While all of that holds true, there’s more at stake than a battle for wages. What if this movement of movements in the North decided that wages were merely the beginning and that once better wages were won, the next step was to achieve better working conditions such as secure jobs, a 4-day work week, subsidised childcare, participatory workplaces, or worker ownership altogether?

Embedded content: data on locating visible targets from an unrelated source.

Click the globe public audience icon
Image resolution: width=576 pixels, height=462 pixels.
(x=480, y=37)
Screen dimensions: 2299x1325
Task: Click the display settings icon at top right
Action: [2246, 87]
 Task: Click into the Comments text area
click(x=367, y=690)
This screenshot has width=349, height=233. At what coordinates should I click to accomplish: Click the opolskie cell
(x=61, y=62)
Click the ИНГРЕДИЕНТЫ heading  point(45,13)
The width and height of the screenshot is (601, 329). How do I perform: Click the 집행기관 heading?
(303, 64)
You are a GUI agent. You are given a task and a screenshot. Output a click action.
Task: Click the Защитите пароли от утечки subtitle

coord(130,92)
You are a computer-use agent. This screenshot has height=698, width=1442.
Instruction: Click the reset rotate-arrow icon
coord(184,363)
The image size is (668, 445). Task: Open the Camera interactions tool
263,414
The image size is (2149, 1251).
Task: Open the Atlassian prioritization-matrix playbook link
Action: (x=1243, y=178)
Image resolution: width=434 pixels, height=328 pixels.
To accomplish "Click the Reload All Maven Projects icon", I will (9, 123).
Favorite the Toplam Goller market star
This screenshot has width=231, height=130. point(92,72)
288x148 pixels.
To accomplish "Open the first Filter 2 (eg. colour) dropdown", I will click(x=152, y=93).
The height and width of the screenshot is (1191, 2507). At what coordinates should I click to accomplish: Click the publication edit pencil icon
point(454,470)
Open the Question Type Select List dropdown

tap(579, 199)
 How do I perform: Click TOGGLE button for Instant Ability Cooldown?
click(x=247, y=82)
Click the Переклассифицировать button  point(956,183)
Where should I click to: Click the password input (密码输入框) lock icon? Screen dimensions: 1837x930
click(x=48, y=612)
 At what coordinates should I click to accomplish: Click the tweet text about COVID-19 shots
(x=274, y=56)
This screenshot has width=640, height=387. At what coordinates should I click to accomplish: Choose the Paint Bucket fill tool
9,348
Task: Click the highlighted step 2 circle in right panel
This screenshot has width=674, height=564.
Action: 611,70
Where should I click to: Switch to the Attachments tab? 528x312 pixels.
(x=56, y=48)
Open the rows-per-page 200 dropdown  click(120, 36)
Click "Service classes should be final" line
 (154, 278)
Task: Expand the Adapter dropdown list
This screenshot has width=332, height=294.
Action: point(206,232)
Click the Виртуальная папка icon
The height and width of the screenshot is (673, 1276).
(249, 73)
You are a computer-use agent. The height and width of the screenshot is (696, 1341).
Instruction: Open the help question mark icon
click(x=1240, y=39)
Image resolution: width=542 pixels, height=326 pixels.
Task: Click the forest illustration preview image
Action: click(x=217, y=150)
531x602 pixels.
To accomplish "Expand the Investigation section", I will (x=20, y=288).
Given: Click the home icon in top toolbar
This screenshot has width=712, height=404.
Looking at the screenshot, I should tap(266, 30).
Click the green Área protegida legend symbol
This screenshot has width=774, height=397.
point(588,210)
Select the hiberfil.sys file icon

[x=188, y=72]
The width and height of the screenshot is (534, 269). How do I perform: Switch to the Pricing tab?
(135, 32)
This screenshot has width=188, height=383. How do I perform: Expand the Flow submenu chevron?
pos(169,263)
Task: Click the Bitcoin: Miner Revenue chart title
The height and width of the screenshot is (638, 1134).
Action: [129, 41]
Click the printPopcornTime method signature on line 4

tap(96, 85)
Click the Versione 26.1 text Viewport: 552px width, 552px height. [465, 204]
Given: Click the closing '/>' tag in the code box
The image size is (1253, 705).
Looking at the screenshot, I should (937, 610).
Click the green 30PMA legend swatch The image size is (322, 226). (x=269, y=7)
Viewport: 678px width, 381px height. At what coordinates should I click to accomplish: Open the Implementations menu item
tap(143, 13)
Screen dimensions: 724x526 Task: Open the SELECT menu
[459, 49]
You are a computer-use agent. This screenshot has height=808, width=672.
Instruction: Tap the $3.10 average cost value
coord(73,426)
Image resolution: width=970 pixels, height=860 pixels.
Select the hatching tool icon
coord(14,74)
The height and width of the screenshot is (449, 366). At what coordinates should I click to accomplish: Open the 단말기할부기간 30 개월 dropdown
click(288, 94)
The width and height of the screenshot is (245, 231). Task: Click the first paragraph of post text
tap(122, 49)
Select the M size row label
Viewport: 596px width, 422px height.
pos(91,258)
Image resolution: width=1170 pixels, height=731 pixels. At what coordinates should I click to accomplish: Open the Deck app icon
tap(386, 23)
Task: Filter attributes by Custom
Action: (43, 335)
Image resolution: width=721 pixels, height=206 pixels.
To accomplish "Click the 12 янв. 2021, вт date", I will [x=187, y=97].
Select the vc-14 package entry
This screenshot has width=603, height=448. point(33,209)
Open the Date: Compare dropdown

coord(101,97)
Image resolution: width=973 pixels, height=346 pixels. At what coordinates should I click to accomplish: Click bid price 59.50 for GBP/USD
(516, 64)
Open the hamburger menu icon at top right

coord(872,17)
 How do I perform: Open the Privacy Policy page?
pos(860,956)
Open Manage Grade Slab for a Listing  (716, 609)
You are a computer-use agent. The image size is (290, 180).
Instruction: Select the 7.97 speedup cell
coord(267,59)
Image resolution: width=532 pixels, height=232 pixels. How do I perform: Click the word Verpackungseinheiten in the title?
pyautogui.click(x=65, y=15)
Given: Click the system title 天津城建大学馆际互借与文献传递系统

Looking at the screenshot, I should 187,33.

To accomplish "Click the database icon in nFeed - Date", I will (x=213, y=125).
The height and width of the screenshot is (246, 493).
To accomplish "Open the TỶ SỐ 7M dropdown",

What if the united vision and strategy didn’t limit itself to workers’ pay and conditions? What if it was expanded to reach so much more? What if it included participatory budgeting where the people would have a say in how public budgets were to be spent; a universal basic income; meaningful rights and equality for minority groups; mutual banking to retain local wealth and use it for the benefit of people and planet rather than the benefit of the global finance system; tax justice and progressive taxation; social and co-operative housing; a properly funded health service and education system; community- and publically-owned renewable energy to create energy independence and move away from fossil fuels; sustainable farming and food production; a demand for fiscal control or even better, independence from Britain and a return to the EU; the implementation of a local Green New Deal and a genuine and just transition to a post-capitalist society? What if the post-capitalist society in this united vision and strategy was to be a participatory society, free from racism, sexism, patriarchy, classism and authoritarianism and where there would be an alternative to the inadequate democratic system and existing family and cultural institutions? And what if this united vision and strategy was joined with international movements, forging alliances that could bring about radical transformation beyond Ireland?

What if indeed?

END NOTE

[1] Ireland was an English/British colony for over 800 years before it won partial independence in 1921, at which time it was partitioned into two jurisdictions: 1) the North or “Northern Ireland”, made up of 6 counties with a majority Protestant population that remained under British rule (and remains so today); and 2) the South or “Republic of Ireland”, made up of 26 counties and with a majority Catholic population that gained freedom from Britain. The North is governed by the British government at Westminster and has a devolved administration called Stormont. The 6 counties of the North were cherry-picked to ensure it would have a majority pro-British population, i.e. majority Protestant. Through gerrymandering and other policies e.g. denying civil rights to the largely Catholic Irish-identifying population, forcing them to emigrate for work, the North maintained its Protestant hegemony. That has changed in recent years, however, and today the Catholic and Protestant populations are almost equal in size.